Tarefa proposta a:
Reproduza, do texto sobre o recurso, o trecho que vai de "18. Veja-se o" até "uma habitação social.".

Texto para leitura:
18. Veja-se o Acórdão do Tribunal da Relação de Coimbra datado de 18-01-2022, processo n.º 1219/16.8T8GRD-E.C1, disponível para consulta em www.dgsi.pt e o Acórdão do Supremo Tribunal de Justiça datado de 04-11-2003, processo n.º 03A3129, disponível para consulta em www.dgsi.pt.

19. Termos em que e em face ao supra exposto deverá a o acórdão recorrido ser revogado e ser ordenado o cancelamento da penhora.

20. Por outro lado, o artigo 737.º n.º 3 do Código de Processo Civil no sentido de é inconstitucional a sua penhora e consequente venda porquanto resulta da necessidade e do princípio constitucional relativos à violação do referido artigo 65.º da Constituição da República Portuguesa assegurar a todos habitação condigna carreando um esforço coletivo garantir uma habitação social.

21. Deve assim o artigo 737.º n.º 3 da Constituição da República Portuguesa ser interpretado no sentido de, e só se proceder à penhora do bem imóvel na medida que a dívida exequenda tenha advindo do incumprimento dum contrato de mútuo para a aquisição do mesmo, não advindo de tal incumprimento não poderá o mesmo ser penhorado.

22. Termos em que o acórdão recorrido pelo tribunal “a quo” deverá ser revogado por ser inconstitucional, e deverá ser dado provimento ao presente recurso.

23. Inconstitucionalidade, essa, que se invoca desde já para efeitos de eventual e futuro recurso a apresentar para o Tribunal Constitucional.

Nestes termos e nos melhores de direito deverá V. Exa. dar provimento ao presente recurso e revogar o acórdão recorrido, devendo os presentes autos seguir os seus ulteriores termos, assim se fazendo

Justiça!

Por se entender que o recurso interposto não era admissível, pelo Relator, foi proferido despacho, nos termos do disposto no artigo 655.º, n.º 1, do CPC, alertando as partes para a inadmissibilidade do recurso, nos termos que aí melhor constam e que adiante se reproduzirão.

Na sequência do que os recorrentes I..., Lda, AA e BB, vieram requerer a Conferência, reiterando a mesmíssima argumentação já exposta nas alegações de recurso, sem nada acrescentar de novo.

Notificada, a recorrida H..., S.A., não apresentou resposta.

Obtidos os vistos, cumpre decidir.

Face ao teor das alegações apresentadas pelos recorrentes, a questão a decidir é a de averiguar da admissibilidade do recurso.

A factualidade a ter em consideração é a que consta do relatório que antecede.

Impõe-se, como referido, averiguar da admissibilidade do presente recurso de revista excepcional, que, desde já se adianta, não é admissível, no que se passa a reproduzir o já expendido no despacho em que se deu cumprimento ao disposto no artigo 655.º, n.º 1, do CPC.

Tarefa proposta b:
Transcreva, sem alterar nada, as linhas dos registros que vão da linha que contém "Choose ビジネス電卓 JF-120GT" até a linha que contém "Looking at the screenshot, I should [112, 156].", incluindo as duas.

Registros de entrada:
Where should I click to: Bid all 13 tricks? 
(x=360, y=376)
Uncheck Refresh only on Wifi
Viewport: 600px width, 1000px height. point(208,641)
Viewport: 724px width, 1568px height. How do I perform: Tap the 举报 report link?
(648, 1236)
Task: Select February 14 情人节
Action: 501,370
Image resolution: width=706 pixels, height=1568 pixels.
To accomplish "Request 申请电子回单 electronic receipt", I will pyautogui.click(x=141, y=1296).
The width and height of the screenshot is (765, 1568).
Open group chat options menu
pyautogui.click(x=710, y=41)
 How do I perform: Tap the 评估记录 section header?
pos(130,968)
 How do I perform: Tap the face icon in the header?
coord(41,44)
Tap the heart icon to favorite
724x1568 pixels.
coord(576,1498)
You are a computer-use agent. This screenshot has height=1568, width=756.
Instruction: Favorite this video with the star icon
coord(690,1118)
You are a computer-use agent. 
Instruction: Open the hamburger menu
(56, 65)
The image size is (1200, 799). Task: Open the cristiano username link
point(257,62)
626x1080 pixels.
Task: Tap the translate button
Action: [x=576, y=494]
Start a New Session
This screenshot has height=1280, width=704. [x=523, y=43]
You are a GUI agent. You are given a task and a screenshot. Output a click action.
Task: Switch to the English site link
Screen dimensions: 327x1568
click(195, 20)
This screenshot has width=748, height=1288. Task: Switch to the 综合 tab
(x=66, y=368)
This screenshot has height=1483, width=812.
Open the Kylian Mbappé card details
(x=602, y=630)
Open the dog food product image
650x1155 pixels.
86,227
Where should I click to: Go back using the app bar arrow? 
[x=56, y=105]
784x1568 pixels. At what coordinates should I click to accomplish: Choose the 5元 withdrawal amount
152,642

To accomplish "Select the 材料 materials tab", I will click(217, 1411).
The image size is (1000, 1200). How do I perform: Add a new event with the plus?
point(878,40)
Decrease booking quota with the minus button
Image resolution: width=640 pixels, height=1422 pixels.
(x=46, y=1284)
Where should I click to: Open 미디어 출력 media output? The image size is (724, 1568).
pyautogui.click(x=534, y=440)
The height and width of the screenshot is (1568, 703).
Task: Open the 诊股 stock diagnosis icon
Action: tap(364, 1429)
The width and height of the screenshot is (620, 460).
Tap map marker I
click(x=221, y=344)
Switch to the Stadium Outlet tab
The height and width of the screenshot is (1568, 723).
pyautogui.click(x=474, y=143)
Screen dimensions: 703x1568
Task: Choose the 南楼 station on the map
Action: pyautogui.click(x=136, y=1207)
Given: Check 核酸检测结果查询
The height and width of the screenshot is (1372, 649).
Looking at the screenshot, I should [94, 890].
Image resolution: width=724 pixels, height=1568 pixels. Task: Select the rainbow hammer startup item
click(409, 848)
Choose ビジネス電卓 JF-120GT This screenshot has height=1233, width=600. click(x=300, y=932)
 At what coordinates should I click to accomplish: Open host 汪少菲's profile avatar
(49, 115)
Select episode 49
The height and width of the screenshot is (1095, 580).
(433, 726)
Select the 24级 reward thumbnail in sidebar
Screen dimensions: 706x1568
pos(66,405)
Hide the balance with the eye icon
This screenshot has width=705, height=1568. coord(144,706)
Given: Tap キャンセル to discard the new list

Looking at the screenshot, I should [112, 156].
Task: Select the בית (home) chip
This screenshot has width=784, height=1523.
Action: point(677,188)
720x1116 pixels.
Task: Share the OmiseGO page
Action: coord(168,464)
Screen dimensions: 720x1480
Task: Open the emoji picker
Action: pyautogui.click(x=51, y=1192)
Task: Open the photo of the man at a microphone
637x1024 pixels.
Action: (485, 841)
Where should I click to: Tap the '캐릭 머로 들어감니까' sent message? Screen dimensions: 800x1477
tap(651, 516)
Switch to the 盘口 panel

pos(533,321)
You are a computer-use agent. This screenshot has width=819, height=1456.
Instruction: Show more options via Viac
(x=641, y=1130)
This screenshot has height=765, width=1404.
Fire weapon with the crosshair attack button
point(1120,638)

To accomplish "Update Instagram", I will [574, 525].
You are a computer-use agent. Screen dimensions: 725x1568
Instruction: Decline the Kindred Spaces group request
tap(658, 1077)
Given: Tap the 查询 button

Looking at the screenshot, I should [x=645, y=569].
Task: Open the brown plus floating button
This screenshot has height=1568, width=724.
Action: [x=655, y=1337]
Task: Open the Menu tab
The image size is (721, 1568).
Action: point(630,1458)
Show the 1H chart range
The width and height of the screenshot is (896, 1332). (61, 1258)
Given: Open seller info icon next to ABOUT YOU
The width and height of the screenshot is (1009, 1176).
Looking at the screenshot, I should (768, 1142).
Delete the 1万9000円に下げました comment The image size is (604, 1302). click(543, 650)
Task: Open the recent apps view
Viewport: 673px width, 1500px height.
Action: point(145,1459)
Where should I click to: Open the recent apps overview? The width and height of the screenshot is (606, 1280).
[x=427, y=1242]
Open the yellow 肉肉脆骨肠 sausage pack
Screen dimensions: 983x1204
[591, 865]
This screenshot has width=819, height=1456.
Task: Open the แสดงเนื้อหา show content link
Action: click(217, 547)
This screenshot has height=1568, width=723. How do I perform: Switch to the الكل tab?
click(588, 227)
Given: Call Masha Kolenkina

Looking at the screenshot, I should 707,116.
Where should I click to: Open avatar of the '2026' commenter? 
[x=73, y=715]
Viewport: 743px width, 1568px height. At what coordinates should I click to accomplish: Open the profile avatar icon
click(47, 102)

Resposta escrita a:
18. Veja-se o Acórdão do Tribunal da Relação de Coimbra datado de 18-01-2022, processo n.º 1219/16.8T8GRD-E.C1, disponível para consulta em www.dgsi.pt e o Acórdão do Supremo Tribunal de Justiça datado de 04-11-2003, processo n.º 03A3129, disponível para consulta em www.dgsi.pt.

19. Termos em que e em face ao supra exposto deverá a o acórdão recorrido ser revogado e ser ordenado o cancelamento da penhora.

20. Por outro lado, o artigo 737.º n.º 3 do Código de Processo Civil no sentido de é inconstitucional a sua penhora e consequente venda porquanto resulta da necessidade e do princípio constitucional relativos à violação do referido artigo 65.º da Constituição da República Portuguesa assegurar a todos habitação condigna carreando um esforço coletivo garantir uma habitação social.

Resposta escrita b:
Choose ビジネス電卓 JF-120GT This screenshot has height=1233, width=600. click(x=300, y=932)
 At what coordinates should I click to accomplish: Open host 汪少菲's profile avatar
(49, 115)
Select episode 49
The height and width of the screenshot is (1095, 580).
(433, 726)
Select the 24级 reward thumbnail in sidebar
Screen dimensions: 706x1568
pos(66,405)
Hide the balance with the eye icon
This screenshot has width=705, height=1568. coord(144,706)
Given: Tap キャンセル to discard the new list

Looking at the screenshot, I should [112, 156].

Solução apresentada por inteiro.